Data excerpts
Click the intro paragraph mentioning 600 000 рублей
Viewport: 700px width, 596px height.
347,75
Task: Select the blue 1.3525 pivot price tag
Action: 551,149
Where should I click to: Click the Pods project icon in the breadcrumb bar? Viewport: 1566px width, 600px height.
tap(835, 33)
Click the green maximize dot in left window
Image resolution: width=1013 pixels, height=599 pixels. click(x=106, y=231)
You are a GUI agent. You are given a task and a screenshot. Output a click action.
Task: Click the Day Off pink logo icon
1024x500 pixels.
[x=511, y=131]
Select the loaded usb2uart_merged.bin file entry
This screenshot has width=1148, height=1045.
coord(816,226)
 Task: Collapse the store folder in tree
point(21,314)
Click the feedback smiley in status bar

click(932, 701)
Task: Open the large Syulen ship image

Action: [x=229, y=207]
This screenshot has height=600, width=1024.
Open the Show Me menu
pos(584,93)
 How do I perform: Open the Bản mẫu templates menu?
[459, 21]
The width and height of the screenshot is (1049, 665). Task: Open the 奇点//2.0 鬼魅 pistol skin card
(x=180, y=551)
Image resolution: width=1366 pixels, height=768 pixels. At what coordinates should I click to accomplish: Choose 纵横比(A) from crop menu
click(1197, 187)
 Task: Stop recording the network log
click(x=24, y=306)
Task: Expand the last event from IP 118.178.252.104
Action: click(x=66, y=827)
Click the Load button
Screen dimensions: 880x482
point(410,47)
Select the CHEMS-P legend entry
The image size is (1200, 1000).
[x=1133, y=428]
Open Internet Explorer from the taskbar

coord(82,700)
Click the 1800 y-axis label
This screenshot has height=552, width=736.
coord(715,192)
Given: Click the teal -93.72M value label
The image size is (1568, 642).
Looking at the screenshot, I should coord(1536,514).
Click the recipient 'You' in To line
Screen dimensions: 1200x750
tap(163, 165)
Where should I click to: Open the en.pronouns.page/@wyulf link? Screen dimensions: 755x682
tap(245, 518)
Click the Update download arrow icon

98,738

* Task description:
Please output exactly the lines from the one containing "Given: Click the teal -93.72M value label" through the end of the records, both included.

* Response area:
Given: Click the teal -93.72M value label
The image size is (1568, 642).
Looking at the screenshot, I should coord(1536,514).
Click the recipient 'You' in To line
Screen dimensions: 1200x750
tap(163, 165)
Where should I click to: Open the en.pronouns.page/@wyulf link? Screen dimensions: 755x682
tap(245, 518)
Click the Update download arrow icon

98,738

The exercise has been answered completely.